Habría ido caminando de buen grado a pesar de estar descalza, pero Bayle Domon había dicho que sería chocante hacerlo; la gente se preguntaría por qué una mujer no iba montada en el carro cuando había sitio de sobra, y lo que menos les interesaba era llamar la atención. Claro que a él no lo estaban zarandeando como si fuera un saco de patatas; el capitán iba a pie, delante del carro, con diez de los veinte marineros que había traído consigo como escolta.
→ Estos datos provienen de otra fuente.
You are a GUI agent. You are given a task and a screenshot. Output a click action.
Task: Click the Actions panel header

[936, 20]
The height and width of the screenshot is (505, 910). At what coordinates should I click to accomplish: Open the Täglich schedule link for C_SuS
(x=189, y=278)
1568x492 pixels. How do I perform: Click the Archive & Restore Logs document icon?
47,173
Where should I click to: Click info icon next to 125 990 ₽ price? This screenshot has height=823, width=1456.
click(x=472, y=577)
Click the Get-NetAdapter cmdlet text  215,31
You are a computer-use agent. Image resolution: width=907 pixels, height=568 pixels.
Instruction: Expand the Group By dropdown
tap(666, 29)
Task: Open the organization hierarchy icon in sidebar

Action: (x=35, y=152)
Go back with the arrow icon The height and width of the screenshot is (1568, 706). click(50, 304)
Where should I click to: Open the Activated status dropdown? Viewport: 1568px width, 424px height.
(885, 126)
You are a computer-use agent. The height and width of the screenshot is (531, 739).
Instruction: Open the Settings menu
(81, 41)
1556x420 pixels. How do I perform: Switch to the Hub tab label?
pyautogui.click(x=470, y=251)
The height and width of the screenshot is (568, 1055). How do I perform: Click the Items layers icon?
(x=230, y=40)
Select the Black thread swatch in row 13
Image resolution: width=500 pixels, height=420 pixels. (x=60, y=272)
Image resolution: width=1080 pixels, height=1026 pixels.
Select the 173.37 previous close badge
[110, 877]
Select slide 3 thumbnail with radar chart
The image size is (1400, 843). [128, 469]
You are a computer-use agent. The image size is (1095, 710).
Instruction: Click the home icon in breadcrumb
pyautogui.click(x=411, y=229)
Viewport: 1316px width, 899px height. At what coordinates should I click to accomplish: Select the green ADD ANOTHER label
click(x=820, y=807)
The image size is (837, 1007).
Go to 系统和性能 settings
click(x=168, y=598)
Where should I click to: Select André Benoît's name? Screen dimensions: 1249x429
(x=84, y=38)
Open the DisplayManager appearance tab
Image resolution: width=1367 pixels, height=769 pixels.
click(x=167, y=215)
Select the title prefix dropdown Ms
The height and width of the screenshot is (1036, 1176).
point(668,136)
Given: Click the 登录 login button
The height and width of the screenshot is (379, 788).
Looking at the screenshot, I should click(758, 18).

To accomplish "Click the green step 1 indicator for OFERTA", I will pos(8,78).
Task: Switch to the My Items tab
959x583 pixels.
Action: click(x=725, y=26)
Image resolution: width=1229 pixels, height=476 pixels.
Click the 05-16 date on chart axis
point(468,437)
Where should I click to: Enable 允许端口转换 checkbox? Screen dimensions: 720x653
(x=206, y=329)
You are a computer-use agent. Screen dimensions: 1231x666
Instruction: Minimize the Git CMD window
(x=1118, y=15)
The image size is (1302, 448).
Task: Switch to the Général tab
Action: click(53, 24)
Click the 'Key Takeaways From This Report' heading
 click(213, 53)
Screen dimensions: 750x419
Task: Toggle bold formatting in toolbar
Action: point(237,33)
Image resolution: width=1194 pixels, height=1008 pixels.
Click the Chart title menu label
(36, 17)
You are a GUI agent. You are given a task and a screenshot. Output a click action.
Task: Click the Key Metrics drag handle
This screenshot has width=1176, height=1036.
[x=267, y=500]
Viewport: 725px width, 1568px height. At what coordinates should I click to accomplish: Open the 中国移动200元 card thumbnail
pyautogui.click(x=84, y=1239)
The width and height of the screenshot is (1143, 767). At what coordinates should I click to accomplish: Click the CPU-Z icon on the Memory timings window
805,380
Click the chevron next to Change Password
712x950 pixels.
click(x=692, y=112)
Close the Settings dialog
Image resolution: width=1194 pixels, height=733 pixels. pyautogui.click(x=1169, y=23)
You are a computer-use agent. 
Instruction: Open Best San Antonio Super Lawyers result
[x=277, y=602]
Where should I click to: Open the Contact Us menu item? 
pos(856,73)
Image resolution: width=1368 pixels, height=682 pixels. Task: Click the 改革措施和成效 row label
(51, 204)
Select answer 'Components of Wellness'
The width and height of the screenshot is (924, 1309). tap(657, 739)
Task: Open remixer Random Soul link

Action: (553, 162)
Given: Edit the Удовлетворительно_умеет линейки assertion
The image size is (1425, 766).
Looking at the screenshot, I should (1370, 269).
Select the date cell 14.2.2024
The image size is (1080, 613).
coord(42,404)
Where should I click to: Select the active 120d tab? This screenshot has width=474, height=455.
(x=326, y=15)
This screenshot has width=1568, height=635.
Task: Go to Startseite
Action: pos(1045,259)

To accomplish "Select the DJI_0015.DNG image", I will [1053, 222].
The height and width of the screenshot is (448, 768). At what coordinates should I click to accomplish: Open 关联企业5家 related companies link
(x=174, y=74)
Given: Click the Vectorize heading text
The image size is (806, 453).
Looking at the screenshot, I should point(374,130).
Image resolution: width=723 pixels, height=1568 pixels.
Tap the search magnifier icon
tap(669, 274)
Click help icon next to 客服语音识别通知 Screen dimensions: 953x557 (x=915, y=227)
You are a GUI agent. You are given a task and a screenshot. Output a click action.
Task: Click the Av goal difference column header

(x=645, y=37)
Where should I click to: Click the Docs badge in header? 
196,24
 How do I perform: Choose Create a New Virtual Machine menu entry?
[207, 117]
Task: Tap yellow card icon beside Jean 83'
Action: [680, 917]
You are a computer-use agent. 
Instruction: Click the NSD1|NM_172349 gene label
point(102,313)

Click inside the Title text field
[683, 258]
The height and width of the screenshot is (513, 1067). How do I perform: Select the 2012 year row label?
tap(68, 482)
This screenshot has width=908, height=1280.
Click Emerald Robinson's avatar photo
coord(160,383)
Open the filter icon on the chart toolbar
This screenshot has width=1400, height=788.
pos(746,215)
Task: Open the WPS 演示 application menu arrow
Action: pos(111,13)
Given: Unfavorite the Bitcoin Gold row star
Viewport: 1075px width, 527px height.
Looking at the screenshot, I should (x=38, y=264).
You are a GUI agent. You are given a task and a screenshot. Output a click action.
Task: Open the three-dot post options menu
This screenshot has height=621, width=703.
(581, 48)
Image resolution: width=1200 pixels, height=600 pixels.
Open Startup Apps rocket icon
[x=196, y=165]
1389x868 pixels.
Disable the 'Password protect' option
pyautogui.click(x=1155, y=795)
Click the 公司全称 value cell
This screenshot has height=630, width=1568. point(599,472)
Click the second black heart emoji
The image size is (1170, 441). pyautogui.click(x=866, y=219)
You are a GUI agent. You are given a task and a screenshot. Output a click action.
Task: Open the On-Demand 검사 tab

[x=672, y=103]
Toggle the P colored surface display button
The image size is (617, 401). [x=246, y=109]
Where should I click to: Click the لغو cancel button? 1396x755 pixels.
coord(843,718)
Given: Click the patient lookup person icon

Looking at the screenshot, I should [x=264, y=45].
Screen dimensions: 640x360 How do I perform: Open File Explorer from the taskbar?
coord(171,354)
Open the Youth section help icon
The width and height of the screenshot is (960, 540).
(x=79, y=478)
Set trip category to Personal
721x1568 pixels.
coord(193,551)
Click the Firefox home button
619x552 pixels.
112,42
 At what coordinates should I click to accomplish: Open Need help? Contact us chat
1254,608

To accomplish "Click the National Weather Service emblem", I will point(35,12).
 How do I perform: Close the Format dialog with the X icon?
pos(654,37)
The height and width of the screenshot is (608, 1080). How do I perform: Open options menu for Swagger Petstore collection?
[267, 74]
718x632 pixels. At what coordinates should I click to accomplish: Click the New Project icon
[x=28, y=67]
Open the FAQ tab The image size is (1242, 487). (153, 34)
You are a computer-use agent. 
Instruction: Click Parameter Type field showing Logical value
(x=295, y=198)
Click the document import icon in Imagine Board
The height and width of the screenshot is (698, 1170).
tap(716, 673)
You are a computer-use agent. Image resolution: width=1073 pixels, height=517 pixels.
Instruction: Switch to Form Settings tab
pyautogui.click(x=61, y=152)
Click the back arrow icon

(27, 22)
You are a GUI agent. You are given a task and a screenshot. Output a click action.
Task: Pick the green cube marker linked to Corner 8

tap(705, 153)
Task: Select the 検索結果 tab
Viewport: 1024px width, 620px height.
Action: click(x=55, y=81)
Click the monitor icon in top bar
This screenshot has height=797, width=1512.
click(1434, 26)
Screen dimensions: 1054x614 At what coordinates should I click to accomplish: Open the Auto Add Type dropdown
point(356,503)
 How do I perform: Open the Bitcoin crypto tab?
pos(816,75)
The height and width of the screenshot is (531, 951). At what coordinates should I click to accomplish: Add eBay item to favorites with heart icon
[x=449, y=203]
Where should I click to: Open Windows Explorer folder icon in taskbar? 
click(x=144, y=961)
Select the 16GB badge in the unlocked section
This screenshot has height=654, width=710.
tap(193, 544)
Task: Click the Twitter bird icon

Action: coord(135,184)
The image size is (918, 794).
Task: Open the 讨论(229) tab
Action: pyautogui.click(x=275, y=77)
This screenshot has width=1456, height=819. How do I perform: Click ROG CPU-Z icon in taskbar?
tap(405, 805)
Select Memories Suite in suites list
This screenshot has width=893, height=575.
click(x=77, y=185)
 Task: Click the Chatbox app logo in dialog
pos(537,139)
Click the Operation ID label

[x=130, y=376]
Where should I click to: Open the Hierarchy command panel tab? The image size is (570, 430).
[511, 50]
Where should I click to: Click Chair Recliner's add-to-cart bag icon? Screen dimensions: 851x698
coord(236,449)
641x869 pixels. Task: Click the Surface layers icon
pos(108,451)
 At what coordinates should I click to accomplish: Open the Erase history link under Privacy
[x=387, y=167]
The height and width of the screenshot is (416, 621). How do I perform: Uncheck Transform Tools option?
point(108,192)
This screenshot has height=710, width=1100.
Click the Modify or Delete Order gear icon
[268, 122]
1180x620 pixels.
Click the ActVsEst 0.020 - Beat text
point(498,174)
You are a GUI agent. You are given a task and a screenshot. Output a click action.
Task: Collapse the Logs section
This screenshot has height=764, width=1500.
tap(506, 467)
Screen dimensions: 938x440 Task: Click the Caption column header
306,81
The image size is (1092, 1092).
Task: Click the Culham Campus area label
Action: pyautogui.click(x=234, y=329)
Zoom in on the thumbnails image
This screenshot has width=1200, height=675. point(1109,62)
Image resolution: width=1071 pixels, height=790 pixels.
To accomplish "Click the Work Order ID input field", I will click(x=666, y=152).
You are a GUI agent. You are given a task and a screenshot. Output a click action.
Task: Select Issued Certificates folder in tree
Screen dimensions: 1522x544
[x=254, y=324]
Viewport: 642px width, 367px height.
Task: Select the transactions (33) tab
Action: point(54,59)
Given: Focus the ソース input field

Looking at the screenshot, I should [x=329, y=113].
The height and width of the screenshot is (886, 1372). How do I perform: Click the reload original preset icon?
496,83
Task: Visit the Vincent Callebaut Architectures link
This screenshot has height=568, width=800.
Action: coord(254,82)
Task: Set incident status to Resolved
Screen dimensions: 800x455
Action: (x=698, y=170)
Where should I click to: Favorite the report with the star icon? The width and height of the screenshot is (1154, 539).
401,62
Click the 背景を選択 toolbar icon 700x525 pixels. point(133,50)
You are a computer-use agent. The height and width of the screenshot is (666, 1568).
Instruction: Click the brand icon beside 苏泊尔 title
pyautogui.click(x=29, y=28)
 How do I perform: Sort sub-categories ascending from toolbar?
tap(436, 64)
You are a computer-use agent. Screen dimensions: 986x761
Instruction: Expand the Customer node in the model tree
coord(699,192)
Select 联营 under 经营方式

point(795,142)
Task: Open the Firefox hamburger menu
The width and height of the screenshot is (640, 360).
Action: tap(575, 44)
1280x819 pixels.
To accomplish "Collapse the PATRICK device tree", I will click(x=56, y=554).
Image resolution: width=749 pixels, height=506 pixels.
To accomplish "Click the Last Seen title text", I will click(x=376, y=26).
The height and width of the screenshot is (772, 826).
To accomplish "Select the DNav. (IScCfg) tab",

Un mayor número habría resultado sospechoso, según él, aunque Elayne imaginaba que Domon no habría llevado tantos si las otras dos mujeres y ella no hubieran venido.

El cielo despejado seguía siendo gris, aunque las primeras luces empezaban a apuntar antes de que partieran; las calles aún estaban casi vacías y el silencio sólo era roto por el traqueteo del carro y los chirridos de los ejes. Cuando el sol saliera por el horizonte la gente empezaría a aventurarse por las calles, pero ahora las pocas personas que veía eran grupos de hombres vestidos con pantalones de pliegues y oscuros gorros cilíndricos, que se escabullían con el aire furtivo de quien no está tramando nada bueno al abrigo de la oscuridad. El trozo de lona vieja echado sobre la carga del carro iba bien colocado para que cualquiera viera que sólo cubría tres grandes cestos; sin embargo, a pesar de estas precauciones, alguno que otro de esos grupos hacía una pausa como una jauría de perros, los rostros velados alzándose a la par, los ojos girando para seguir el paso del carro. Por lo visto, veinte hombres armados con sables y garrotes eran demasiados para hacerles frente, porque todos acababan reanudando la marcha a buen paso.